◆ Written exercise
Rewrite the data below as a numbered list, one line per item, omitting blank lines.

◆ Extracted data

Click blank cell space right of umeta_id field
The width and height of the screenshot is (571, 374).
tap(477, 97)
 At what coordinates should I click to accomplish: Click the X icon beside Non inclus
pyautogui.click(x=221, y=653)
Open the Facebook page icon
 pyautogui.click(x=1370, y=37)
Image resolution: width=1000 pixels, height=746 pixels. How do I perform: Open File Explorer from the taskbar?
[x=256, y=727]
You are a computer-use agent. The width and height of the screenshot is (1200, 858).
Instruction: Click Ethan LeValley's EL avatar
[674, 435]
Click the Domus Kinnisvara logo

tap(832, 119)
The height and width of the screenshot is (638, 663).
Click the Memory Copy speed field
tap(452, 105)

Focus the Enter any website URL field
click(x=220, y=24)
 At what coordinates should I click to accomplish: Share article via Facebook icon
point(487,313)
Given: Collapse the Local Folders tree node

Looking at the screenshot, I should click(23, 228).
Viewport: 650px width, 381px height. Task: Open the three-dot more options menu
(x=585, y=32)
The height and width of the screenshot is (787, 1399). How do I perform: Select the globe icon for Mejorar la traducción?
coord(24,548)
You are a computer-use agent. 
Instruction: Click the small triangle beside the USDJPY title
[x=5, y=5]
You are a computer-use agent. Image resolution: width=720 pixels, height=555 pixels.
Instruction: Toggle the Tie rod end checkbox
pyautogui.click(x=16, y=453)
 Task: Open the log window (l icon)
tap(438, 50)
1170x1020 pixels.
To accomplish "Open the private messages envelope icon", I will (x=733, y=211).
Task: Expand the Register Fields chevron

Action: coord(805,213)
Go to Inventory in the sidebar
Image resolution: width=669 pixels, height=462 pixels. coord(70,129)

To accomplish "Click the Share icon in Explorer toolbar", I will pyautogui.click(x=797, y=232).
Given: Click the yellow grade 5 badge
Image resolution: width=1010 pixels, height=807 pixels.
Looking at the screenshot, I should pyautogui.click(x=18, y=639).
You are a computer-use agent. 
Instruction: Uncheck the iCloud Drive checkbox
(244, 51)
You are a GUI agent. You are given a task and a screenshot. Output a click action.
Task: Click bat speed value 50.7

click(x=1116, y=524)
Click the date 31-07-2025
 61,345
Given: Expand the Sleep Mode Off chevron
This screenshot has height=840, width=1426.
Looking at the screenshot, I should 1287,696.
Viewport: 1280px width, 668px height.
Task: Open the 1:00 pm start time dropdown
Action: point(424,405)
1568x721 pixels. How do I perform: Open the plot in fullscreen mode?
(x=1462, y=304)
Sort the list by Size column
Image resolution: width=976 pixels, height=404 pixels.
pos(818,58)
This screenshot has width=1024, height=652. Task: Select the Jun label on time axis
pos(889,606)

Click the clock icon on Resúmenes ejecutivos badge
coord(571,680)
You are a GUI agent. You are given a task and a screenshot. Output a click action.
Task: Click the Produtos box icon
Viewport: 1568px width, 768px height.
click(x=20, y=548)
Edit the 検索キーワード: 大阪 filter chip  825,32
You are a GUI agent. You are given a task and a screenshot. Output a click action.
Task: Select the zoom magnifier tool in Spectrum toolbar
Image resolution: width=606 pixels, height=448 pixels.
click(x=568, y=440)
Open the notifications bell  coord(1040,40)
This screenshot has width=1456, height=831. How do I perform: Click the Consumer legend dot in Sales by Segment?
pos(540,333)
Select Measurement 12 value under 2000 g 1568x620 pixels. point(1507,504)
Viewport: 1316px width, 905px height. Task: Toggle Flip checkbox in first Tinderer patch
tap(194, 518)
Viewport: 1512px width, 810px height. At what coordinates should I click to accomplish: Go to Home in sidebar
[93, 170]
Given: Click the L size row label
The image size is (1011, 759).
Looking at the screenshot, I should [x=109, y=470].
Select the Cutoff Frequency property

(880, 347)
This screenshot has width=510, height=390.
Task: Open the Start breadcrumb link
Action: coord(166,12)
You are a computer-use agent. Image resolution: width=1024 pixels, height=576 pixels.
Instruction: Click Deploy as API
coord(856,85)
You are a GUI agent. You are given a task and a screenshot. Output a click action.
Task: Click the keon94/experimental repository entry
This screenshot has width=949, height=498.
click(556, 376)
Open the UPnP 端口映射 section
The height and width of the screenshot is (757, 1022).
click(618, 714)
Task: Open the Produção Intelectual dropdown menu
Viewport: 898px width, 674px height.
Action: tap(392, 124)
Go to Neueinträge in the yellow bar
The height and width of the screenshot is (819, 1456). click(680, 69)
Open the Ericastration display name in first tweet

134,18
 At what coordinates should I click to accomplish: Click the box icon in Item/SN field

◆ In response
1. Click blank cell space right of umeta_id field
2. The width and height of the screenshot is (571, 374).
3. tap(477, 97)
4.  At what coordinates should I click to accomplish: Click the X icon beside Non inclus
5. pyautogui.click(x=221, y=653)
6. Open the Facebook page icon
7.  pyautogui.click(x=1370, y=37)
8. Image resolution: width=1000 pixels, height=746 pixels. How do I perform: Open File Explorer from the taskbar?
9. [x=256, y=727]
10. You are a computer-use agent. The width and height of the screenshot is (1200, 858).
11. Instruction: Click Ethan LeValley's EL avatar
12. [674, 435]
13. Click the Domus Kinnisvara logo
14. tap(832, 119)
15. The height and width of the screenshot is (638, 663).
16. Click the Memory Copy speed field
17. tap(452, 105)
18. Focus the Enter any website URL field
19. click(x=220, y=24)
20.  At what coordinates should I click to accomplish: Share article via Facebook icon
21. point(487,313)
22. Given: Collapse the Local Folders tree node
23. Looking at the screenshot, I should click(23, 228).
24. Viewport: 650px width, 381px height. Task: Open the three-dot more options menu
25. (x=585, y=32)
26. The height and width of the screenshot is (787, 1399). How do I perform: Select the globe icon for Mejorar la traducción?
27. coord(24,548)
28. You are a computer-use agent. 
29. Instruction: Click the small triangle beside the USDJPY title
30. [x=5, y=5]
31. You are a computer-use agent. Image resolution: width=720 pixels, height=555 pixels.
32. Instruction: Toggle the Tie rod end checkbox
33. pyautogui.click(x=16, y=453)
34.  Task: Open the log window (l icon)
35. tap(438, 50)
36. 1170x1020 pixels.
37. To accomplish "Open the private messages envelope icon", I will (x=733, y=211).
38. Task: Expand the Register Fields chevron
39. Action: coord(805,213)
40. Go to Inventory in the sidebar
41. Image resolution: width=669 pixels, height=462 pixels. coord(70,129)
42. To accomplish "Click the Share icon in Explorer toolbar", I will pyautogui.click(x=797, y=232).
43. Given: Click the yellow grade 5 badge
44. Image resolution: width=1010 pixels, height=807 pixels.
45. Looking at the screenshot, I should pyautogui.click(x=18, y=639).
46. You are a computer-use agent. 
47. Instruction: Uncheck the iCloud Drive checkbox
48. (244, 51)
49. You are a GUI agent. You are given a task and a screenshot. Output a click action.
50. Task: Click bat speed value 50.7
51. click(x=1116, y=524)
52. Click the date 31-07-2025
53.  61,345
54. Given: Expand the Sleep Mode Off chevron
55. This screenshot has height=840, width=1426.
56. Looking at the screenshot, I should 1287,696.
57. Viewport: 1280px width, 668px height.
58. Task: Open the 1:00 pm start time dropdown
59. Action: point(424,405)
60. 1568x721 pixels. How do I perform: Open the plot in fullscreen mode?
61. (x=1462, y=304)
62. Sort the list by Size column
63. Image resolution: width=976 pixels, height=404 pixels.
64. pos(818,58)
65. This screenshot has width=1024, height=652. Task: Select the Jun label on time axis
66. pos(889,606)
67. Click the clock icon on Resúmenes ejecutivos badge
68. coord(571,680)
69. You are a GUI agent. You are given a task and a screenshot. Output a click action.
70. Task: Click the Produtos box icon
71. Viewport: 1568px width, 768px height.
72. click(x=20, y=548)
73. Edit the 検索キーワード: 大阪 filter chip  825,32
74. You are a GUI agent. You are given a task and a screenshot. Output a click action.
75. Task: Select the zoom magnifier tool in Spectrum toolbar
76. Image resolution: width=606 pixels, height=448 pixels.
77. click(x=568, y=440)
78. Open the notifications bell  coord(1040,40)
79. This screenshot has width=1456, height=831. How do I perform: Click the Consumer legend dot in Sales by Segment?
80. pos(540,333)
81. Select Measurement 12 value under 2000 g 1568x620 pixels. point(1507,504)
82. Viewport: 1316px width, 905px height. Task: Toggle Flip checkbox in first Tinderer patch
83. tap(194, 518)
84. Viewport: 1512px width, 810px height. At what coordinates should I click to accomplish: Go to Home in sidebar
85. [93, 170]
86. Given: Click the L size row label
87. The image size is (1011, 759).
88. Looking at the screenshot, I should [x=109, y=470].
89. Select the Cutoff Frequency property
90. (880, 347)
91. This screenshot has width=510, height=390.
92. Task: Open the Start breadcrumb link
93. Action: coord(166,12)
94. You are a computer-use agent. Image resolution: width=1024 pixels, height=576 pixels.
95. Instruction: Click Deploy as API
96. coord(856,85)
97. You are a GUI agent. You are given a task and a screenshot. Output a click action.
98. Task: Click the keon94/experimental repository entry
99. This screenshot has width=949, height=498.
100. click(556, 376)
101. Open the UPnP 端口映射 section
102. The height and width of the screenshot is (757, 1022).
103. click(618, 714)
104. Task: Open the Produção Intelectual dropdown menu
105. Viewport: 898px width, 674px height.
106. Action: tap(392, 124)
107. Go to Neueinträge in the yellow bar
108. The height and width of the screenshot is (819, 1456). click(680, 69)
109. Open the Ericastration display name in first tweet
110. 134,18
111.  At what coordinates should I click to accomplish: Click the box icon in Item/SN field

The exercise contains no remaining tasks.